[Stored data entries]

^^^^^^^^^^^^^^^^

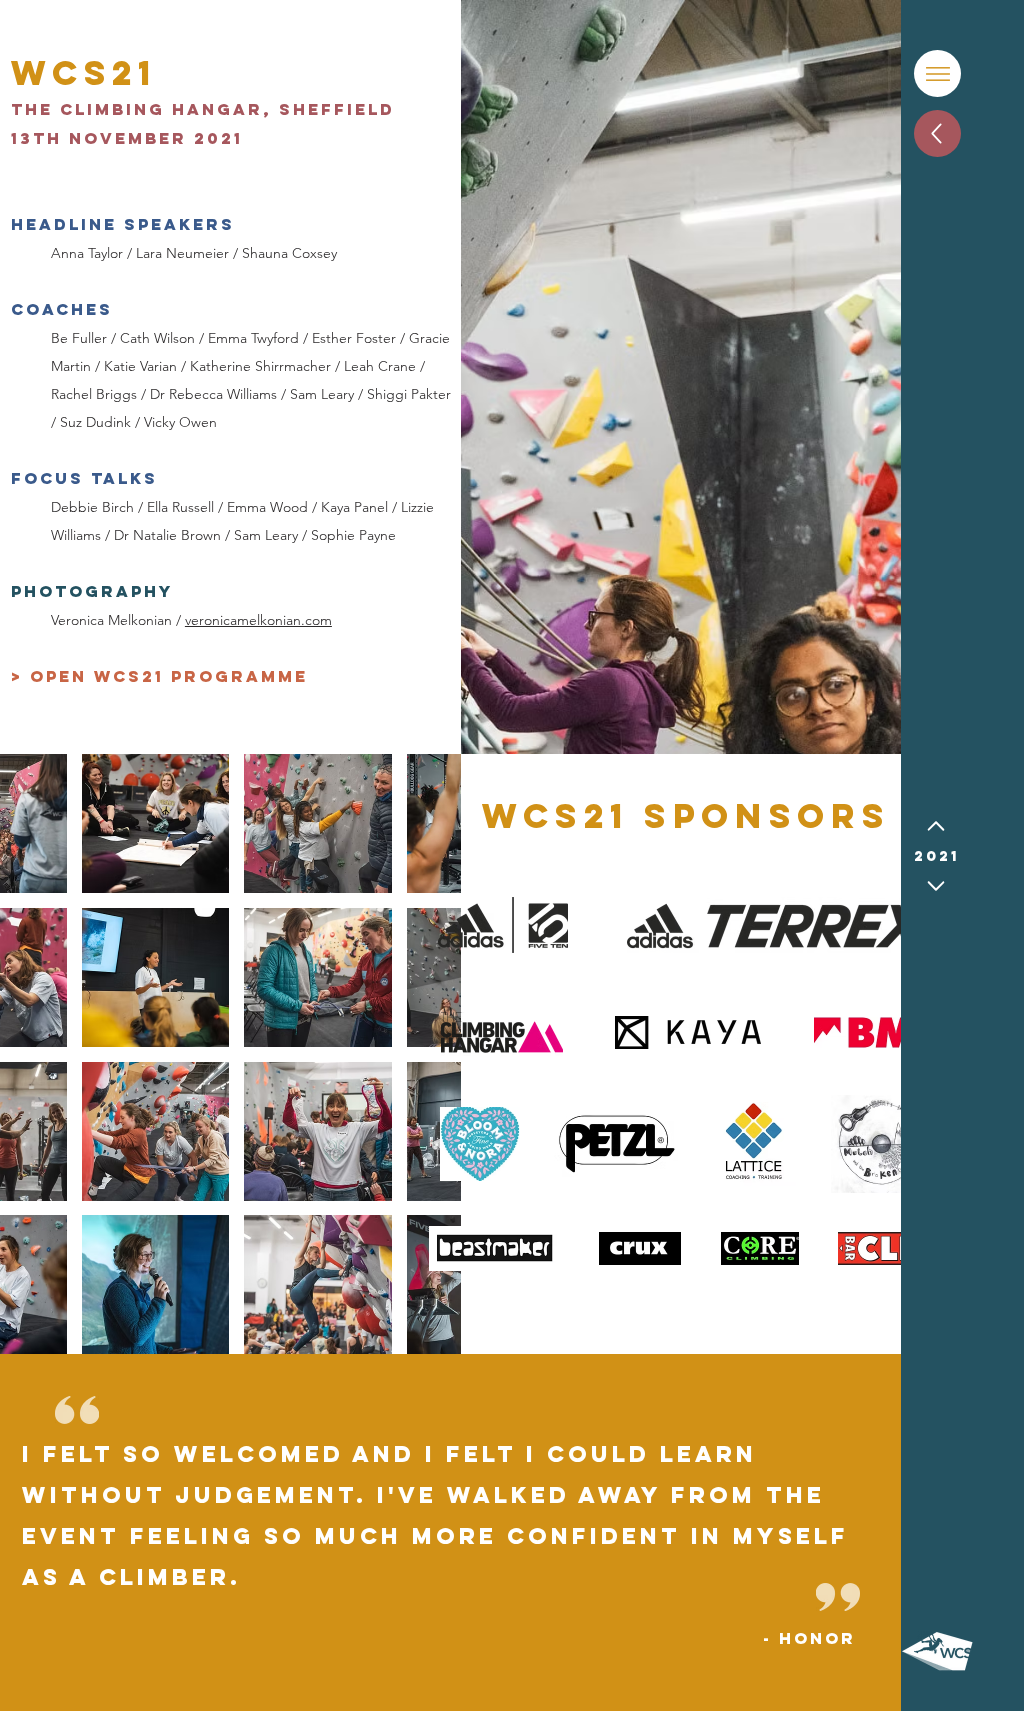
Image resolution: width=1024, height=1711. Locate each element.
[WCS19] (936, 826)
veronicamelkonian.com (258, 620)
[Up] (937, 133)
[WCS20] (936, 886)
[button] (937, 73)
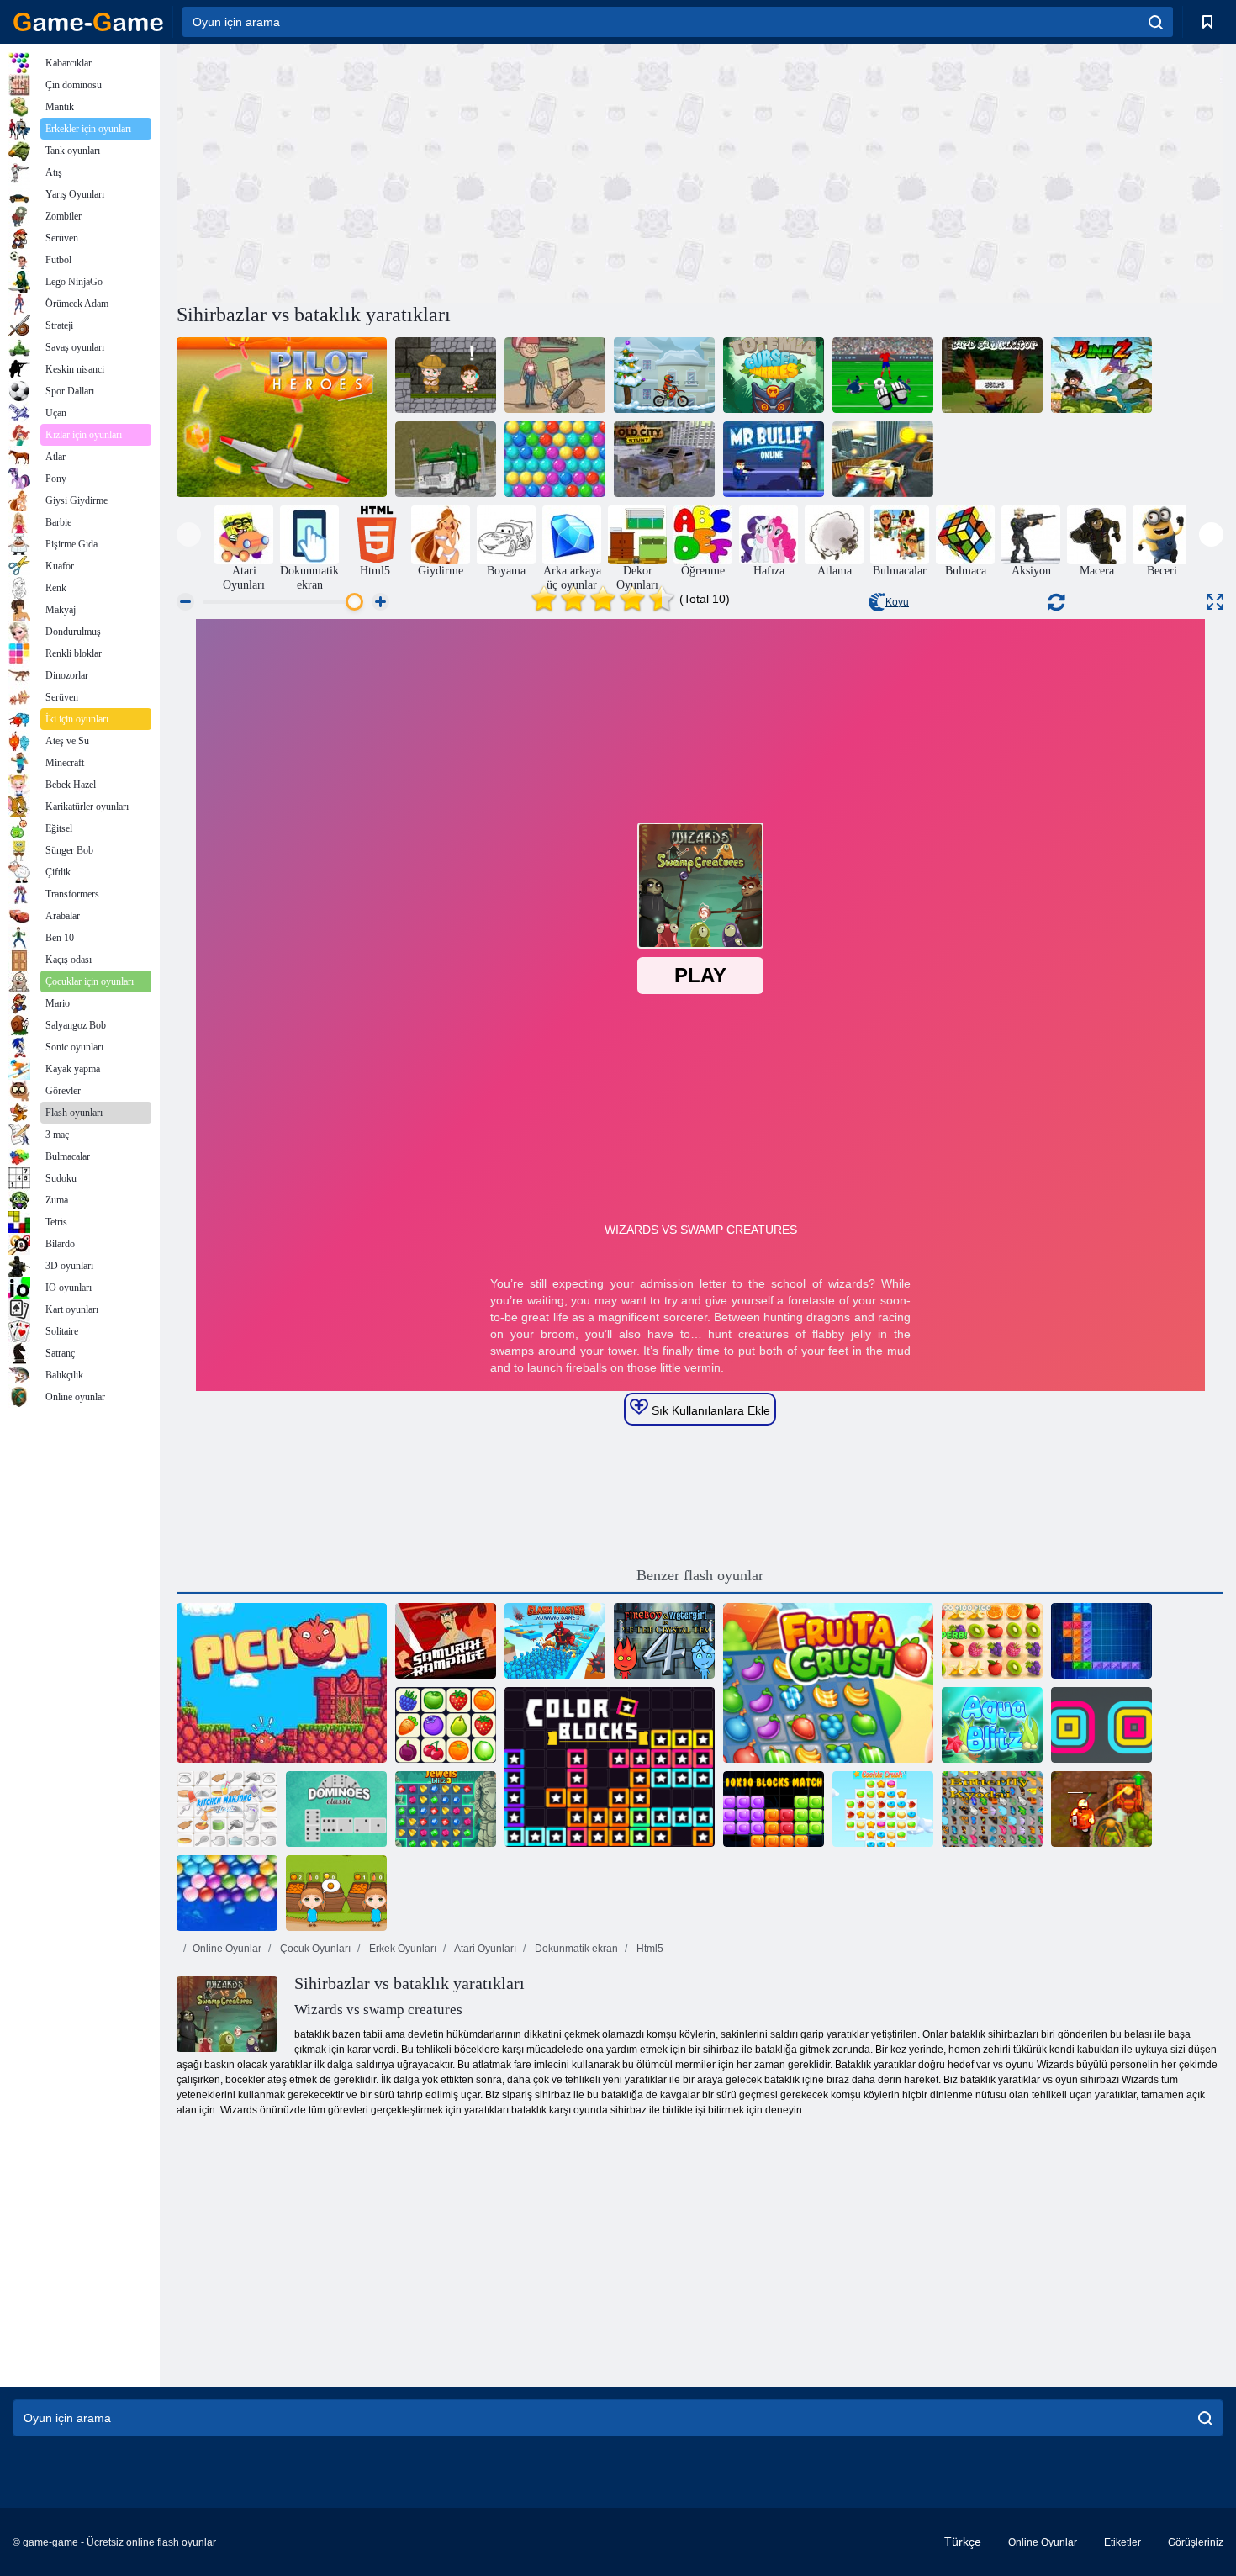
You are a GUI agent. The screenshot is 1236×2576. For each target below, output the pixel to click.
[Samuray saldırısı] (445, 1641)
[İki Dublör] (882, 459)
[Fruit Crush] (828, 1683)
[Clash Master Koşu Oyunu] (554, 1641)
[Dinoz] (1101, 375)
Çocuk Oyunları (314, 1948)
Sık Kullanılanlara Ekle (709, 1410)
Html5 (648, 1948)
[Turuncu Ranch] (336, 1893)
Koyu (897, 602)
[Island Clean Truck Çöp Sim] (445, 459)
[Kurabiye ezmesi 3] (882, 1809)
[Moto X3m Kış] (664, 375)
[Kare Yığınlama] (1101, 1725)
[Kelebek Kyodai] (992, 1809)
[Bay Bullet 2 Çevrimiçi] (773, 459)
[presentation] (189, 534)
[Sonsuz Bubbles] (227, 1893)
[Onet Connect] (445, 1725)
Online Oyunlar (227, 1948)
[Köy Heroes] (554, 375)
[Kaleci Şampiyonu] (882, 375)
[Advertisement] (438, 170)
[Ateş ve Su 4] (664, 1641)
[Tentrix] (1101, 1641)
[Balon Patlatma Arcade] (554, 459)
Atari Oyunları (484, 1948)
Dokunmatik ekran (575, 1948)
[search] (1156, 22)
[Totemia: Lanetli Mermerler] (773, 375)
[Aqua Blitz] (992, 1725)
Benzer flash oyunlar (699, 1575)
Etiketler (1122, 2542)
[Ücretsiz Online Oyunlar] (88, 22)
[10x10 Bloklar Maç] (773, 1809)
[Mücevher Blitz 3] (445, 1809)
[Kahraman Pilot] (282, 417)
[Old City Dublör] (664, 459)
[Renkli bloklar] (609, 1767)
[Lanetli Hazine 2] (1101, 1809)
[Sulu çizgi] (992, 1641)
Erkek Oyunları (401, 1948)
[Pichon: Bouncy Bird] (282, 1683)
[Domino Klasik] (336, 1809)
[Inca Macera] (445, 375)
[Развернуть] (1215, 602)
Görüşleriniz (1195, 2542)
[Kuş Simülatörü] (992, 375)
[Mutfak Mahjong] (227, 1809)
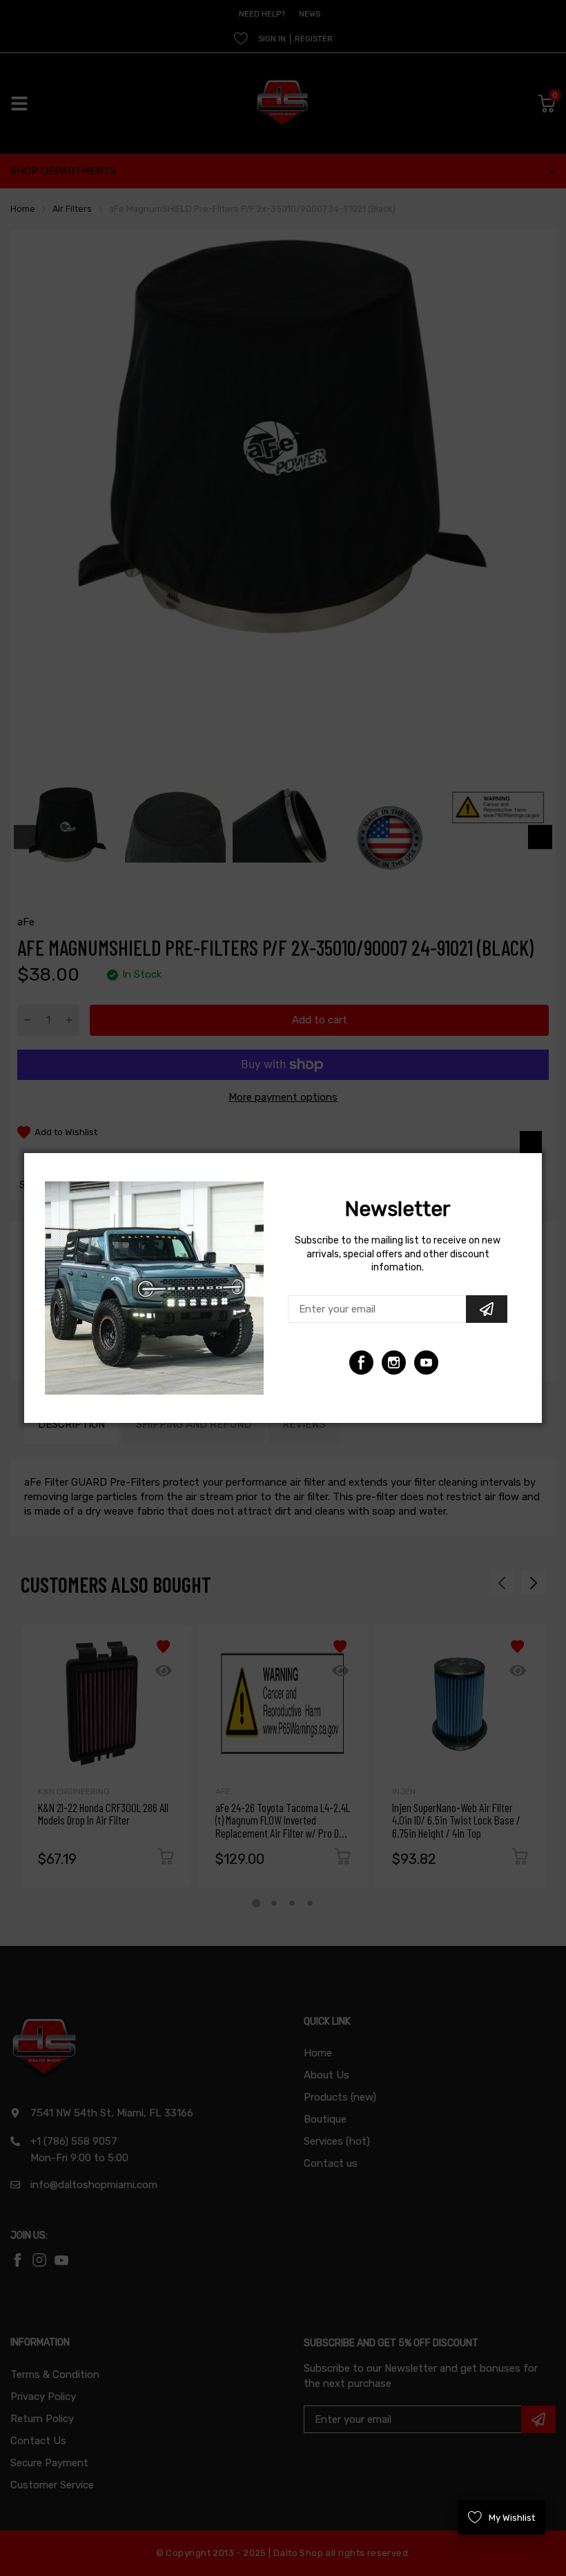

^^^^^^^^^^^^^^^^

Prompt:
Please give the number of lines above in which the word "each" appears, without any other text.

Exercise output:
2